(Work to complete) Whenever a line below includes the word "menu", copy that line.

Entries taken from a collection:
==============================
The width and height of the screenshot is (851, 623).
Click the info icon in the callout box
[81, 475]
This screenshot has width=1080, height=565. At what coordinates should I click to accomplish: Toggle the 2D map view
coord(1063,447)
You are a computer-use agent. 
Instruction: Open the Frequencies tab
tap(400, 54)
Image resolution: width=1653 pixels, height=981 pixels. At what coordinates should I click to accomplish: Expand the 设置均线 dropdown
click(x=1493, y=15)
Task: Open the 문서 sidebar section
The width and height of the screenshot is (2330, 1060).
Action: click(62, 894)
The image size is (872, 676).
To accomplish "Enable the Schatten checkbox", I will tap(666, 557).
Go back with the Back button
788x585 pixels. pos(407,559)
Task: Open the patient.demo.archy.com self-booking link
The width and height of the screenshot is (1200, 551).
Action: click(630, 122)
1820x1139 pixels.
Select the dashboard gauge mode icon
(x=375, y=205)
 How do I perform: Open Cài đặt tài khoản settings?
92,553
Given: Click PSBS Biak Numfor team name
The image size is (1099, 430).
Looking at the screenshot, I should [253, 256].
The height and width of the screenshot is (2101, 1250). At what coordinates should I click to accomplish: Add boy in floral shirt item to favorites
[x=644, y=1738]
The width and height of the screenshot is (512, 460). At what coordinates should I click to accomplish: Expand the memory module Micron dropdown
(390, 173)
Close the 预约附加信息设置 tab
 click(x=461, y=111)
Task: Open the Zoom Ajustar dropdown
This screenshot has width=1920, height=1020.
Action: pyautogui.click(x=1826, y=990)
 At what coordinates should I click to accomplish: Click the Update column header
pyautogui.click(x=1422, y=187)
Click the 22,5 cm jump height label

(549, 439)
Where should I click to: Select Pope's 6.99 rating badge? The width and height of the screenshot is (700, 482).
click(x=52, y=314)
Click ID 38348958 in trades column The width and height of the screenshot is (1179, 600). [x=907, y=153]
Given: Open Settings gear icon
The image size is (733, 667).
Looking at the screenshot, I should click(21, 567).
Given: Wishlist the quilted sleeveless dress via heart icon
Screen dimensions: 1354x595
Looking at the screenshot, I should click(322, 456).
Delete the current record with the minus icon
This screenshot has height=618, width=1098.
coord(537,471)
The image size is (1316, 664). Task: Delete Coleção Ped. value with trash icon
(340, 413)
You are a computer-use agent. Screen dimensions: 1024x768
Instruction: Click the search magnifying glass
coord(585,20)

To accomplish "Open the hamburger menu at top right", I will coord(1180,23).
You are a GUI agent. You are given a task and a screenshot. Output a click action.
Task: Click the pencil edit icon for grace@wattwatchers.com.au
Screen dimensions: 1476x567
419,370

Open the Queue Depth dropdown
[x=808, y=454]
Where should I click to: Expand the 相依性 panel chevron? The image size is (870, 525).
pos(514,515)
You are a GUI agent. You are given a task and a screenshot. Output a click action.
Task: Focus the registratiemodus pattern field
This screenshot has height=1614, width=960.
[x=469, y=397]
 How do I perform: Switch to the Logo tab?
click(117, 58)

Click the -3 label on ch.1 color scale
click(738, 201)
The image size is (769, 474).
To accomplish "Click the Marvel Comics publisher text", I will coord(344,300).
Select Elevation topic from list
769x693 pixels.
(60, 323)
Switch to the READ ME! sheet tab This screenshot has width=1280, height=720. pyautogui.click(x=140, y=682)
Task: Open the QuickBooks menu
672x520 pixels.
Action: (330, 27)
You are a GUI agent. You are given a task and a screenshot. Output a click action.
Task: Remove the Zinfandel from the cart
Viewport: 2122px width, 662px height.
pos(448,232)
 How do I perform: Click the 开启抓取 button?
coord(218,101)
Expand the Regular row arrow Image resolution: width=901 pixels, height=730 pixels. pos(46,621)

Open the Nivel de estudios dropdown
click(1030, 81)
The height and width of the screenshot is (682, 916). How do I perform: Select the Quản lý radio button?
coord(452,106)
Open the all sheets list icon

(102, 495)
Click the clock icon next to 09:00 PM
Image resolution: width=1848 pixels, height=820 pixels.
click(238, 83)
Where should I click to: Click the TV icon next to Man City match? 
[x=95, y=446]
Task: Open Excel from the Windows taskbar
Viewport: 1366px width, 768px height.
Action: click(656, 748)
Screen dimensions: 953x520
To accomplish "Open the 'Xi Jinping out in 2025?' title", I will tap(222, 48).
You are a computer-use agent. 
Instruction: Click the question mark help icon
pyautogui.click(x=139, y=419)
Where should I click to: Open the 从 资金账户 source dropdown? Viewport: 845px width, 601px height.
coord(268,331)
==============================
(Task response)
To accomplish "Open the hamburger menu at top right", I will coord(1180,23).
Task: Open the QuickBooks menu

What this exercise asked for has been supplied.